If the AOP/AOP firm has not paid tax on its total income, the member‘s/partner‘s share in the total income of the association/AOP firm will be included in his total income and taxed at regular rates.

Share of member of an AOP/BOI in the income of the AOP/BOI to be reduced from net profit for computing book profit for levy of MAT [Section 115JB]

(i) Under section 115JB, in the case of a company, if the tax payable on the total income computed as per the normal provisions of the Income-tax Act, 1961 is less than 18.5% of its book profit, such book profit shall be deemed to be the total income of the company and the tax payable for the relevant previous year shall be 18.5% of its book profit.

(ii) Explanation 1 below sub-section (2) of section 115JB provides that the expression “book profit” means net profit as shown in the profit and loss account prepared in accordance with the provisions of the Companies Act or in accordance with the provisions of the relevant statute governing a company, as increased or reduced by certain adjustments, as specified thereunder.

(iii) Under section 86, no income-tax is payable on the share of a member of an AOP/BOI in the income of the AOP/BOI in certain circumstances. A company which is a member of an AOP is also not required to pay tax in respect of its share in the income of the AOP in such cases. However, under section 115JB, a company which is a member of an AOP is liable to MAT on such share also, since such income is not excluded from the book profit while computing the MAT liability of the member. It may be noted that in a similar situation, in the case of a partner of a firm, the share in the profits of the firm is exempt in the hands of the partner as per section 10(2A) and no MAT is payable by the partner on such profits, since income to which any provision of section 10 [other than section 10(38)] applies, has to be reduced for computing book profit.
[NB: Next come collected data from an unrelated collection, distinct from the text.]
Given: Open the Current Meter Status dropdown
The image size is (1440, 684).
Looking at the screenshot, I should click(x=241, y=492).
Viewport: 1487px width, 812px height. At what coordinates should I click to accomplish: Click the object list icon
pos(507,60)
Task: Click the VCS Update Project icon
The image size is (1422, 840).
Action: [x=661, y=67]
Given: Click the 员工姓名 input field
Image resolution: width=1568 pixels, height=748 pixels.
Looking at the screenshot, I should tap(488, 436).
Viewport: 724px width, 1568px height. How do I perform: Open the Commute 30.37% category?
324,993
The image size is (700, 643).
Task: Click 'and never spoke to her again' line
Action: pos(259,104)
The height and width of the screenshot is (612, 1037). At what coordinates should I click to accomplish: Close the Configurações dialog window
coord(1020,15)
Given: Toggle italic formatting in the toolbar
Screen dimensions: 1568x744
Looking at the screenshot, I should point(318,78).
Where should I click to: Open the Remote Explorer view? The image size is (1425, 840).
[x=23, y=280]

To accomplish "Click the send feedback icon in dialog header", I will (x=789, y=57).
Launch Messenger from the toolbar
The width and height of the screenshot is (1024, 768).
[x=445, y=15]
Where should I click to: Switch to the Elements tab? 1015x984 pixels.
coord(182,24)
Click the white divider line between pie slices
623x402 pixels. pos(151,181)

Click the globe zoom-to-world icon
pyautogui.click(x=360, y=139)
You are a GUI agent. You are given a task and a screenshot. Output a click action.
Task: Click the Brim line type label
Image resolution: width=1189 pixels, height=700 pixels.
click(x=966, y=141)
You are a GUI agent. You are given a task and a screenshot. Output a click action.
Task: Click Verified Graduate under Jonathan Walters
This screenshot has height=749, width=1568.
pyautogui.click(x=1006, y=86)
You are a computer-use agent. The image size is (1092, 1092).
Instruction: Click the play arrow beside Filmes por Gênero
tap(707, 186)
(iv) In order to ensure equity, clause (iic) has been inserted in Explanation 1 to section 115JB to provide that the share of a member of an AOP or BOI, in the income of the AOP or BOI, on which no income-tax is payable in accordance with the provisions of section 86, should be reduced while computing book profit for levy of MAT under 115JB, if any such amount is credited to profit and loss account. Consequently, clause (fa) has been inserted in Explanation 1 to add back the expenditures, if any, debited to the profit and loss account, corresponding to such income, while computing book profit for levy of MAT.